Я подчинился, не теряя бдительности. Мне уже приходилось слышать рассказы о стариках, принуждавших юношей доставлять им удовольствие, даже если тем этого не хотелось.
Старик приступил к объяснению правил:
— Вы должны следить за теми образами, которые возникнут в ваших мыслях, и ни одного не отбрасывать. Представьте себе, что вы стоите в купе поезда у окна и описываете пейзажи кому-то, кто сидит сзади. И главное — помните, что вы обещали (хоть я, кажется, ничего не обещал?) быть совершенно откровенным. Не упускайте никаких деталей, даже если по каким-либо причинам вам будет нежелательно говорить о них.

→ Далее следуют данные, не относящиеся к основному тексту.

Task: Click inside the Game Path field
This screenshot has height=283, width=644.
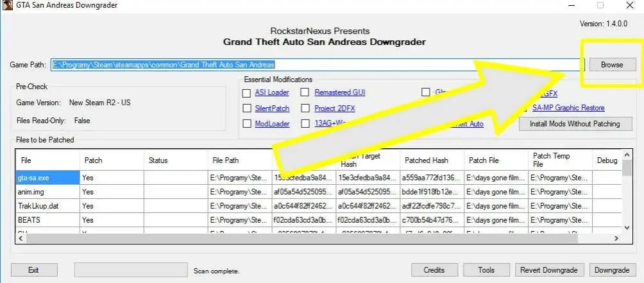Action: click(317, 64)
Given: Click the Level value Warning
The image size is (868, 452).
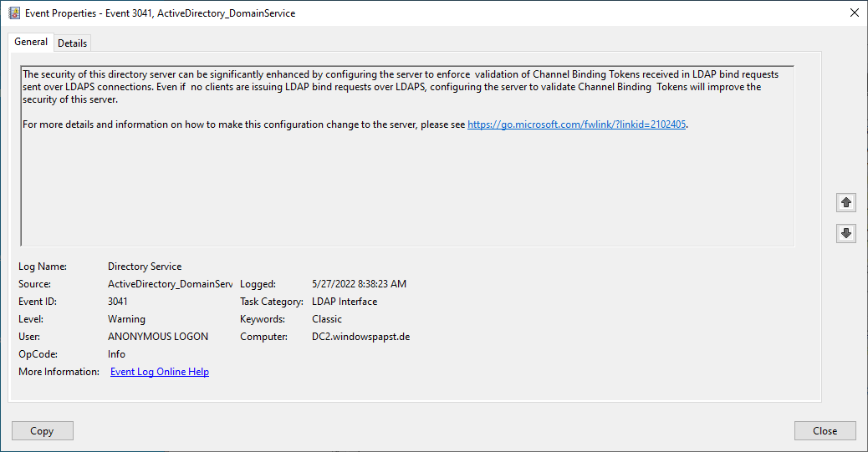Looking at the screenshot, I should 126,319.
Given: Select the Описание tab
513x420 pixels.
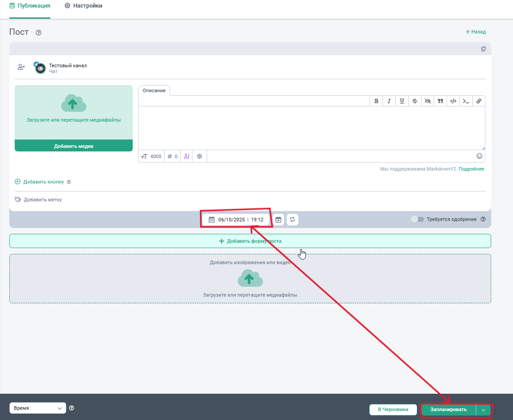Looking at the screenshot, I should point(154,90).
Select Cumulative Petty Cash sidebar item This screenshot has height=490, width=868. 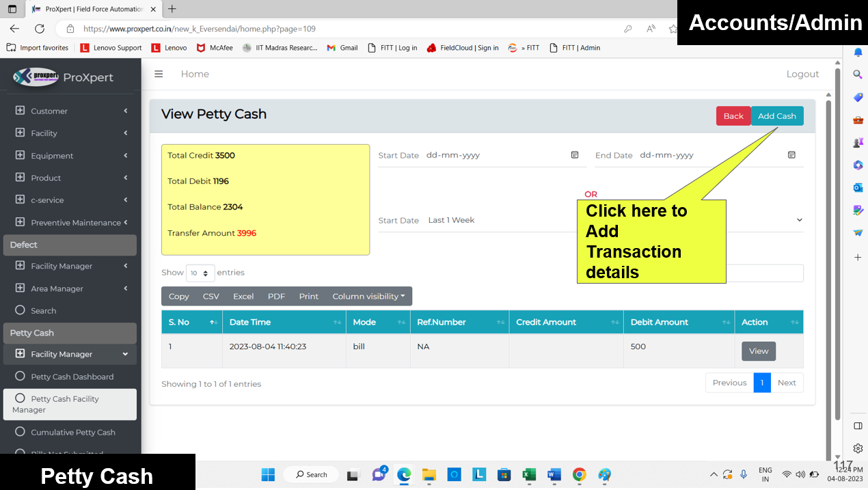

Проблема заключалась в том, что вне кризисных периодов я не испытывал ровным счетом никаких страданий. Но разочаровывать Старика не хотелось, и я, устремив глаза на потолок, попытался сосредоточиться. Поскольку Зигмунд упомянул о поезде, я начал рассказывать о своем путешествии. Проговорив десять минут без остановки, я спохватился, что веду себя крайне невежливо. Мама всегда наставляла меня: «Не забывай, что другие тоже хотят высказаться!» Поэтому я приподнялся и спросил:
— А у вас как дела?
— Если бы вы знали, что мне приходится выносить, — не задумываясь, ответил он, но сразу же спохватился: — Натан, мы здесь лишь для того, чтобы слушать вас!
Надо полагать, доктор и впрямь был значительной персоной, если говорил о себе «мы»…
— Ну а теперь расскажите о своем детстве!
Рассказывать мне было, в общем-то, нечего. Я был обыкновенный мальчик, такой, как все, с родителями, ни в чем не согласными между собой. Он сходились только в одном: их отпрыск должен достичь в жизни невиданного успеха. На следующем этапе рассуждений они снова вступали в спор. Мама полагала, что я должен изобрести вакцину против туберкулеза. Папа считал, что я рожден для того, чтобы вернуть наш народ на историческую родину. Я всячески пытался увильнуть от этой задачи, но мама шла на уступки: «Ну ладно, сперва можешь избавить нас от доли изгнанников, но потом уж обещай мне обязательно заняться вакциной против туберкулеза!» Мой старший брат, ее первенец, умер в санатории еще до моего рождения.